Effective April 1, 2022, Pennsylvania revised an existing procedural rule of court in child custody cases. The rule covers appointment of an attorney for the child, the court’s interviewing of the child, and a child’s attendance at court proceedings. The purpose of the change is to make the rule more fair to self-represented individuals. For this post I will focus on the court’s interview of the child and the child’s attendance at any court proceedings.
The new rule states the court, which means either a judge, a hearing officer, or a custody conciliator, may interview a child in open court or in the judge’s inner-office. If the court chooses to interview the child and it is an “on-the-record” proceeding, the child’s interview is also on the record. Also, if permitted by the court, a party’s attorney or a party may observe the interview. As part of the interview process, the court shall permit either: the parties’ attorneys to question the child under the court’s supervision if all parties are represented by attorneys; or, if one or both parties are self-represented, they may submit written questions to the court which the court may include in the interview. (Emphasis added throughout.)
While the court is charged with assessing the child’s best interest and the child’s preference based on the child’s maturity and judgment, based on this rule, the court is not required to interview a child; however, for children over the age of four, where the court does not have a report from a psychologist or someone else who previously interviewed the child, the court is going to speak with the child.
If the court decides to interview the child, the interview is on the record, but the court is not required to allow attorneys or parties to observe the interview. If there is a court interview, only the court and attorneys can question the child, but parties and attorneys may submit written questions to the court which the court may use in the interview.
The final part of this revised rule states the child is not required to attend any custody proceeding unless the court has ordered the child’s attendance.
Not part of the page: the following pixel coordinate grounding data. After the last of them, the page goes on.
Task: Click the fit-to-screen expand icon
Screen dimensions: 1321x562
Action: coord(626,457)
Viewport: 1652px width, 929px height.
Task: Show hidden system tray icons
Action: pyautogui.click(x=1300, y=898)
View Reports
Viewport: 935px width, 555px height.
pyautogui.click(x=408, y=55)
In my experience courts are protective of children. Nothing gets a custody conciliator or judge upset more than a party showing up for a custody proceeding with the child when the court has not ordered the child to appear. Similarly, for some parents it is a fear, and for others it is almost an expectation that their child is cross-examined by either the other parent or the other parent’s attorney. At least in the custody context, that scenario is close to impossible. Usually in a custody trial, the child is interviewed by the judge in the judge’s inner-office, called the judge’s chambers, with a court reporter present; the lawyers are sitting in the back of the room. I know of one judge who offers the child the services of the court’s comfort dog if the child so desires. The judge then asks the child a series of questions that are a combination of questions the judge has previously used and submitted by the attorneys. If one side has an attorney and the other does not, a similar process occurs with the child at counsel table with the parties in the gallery behind the child so the child cannot see them.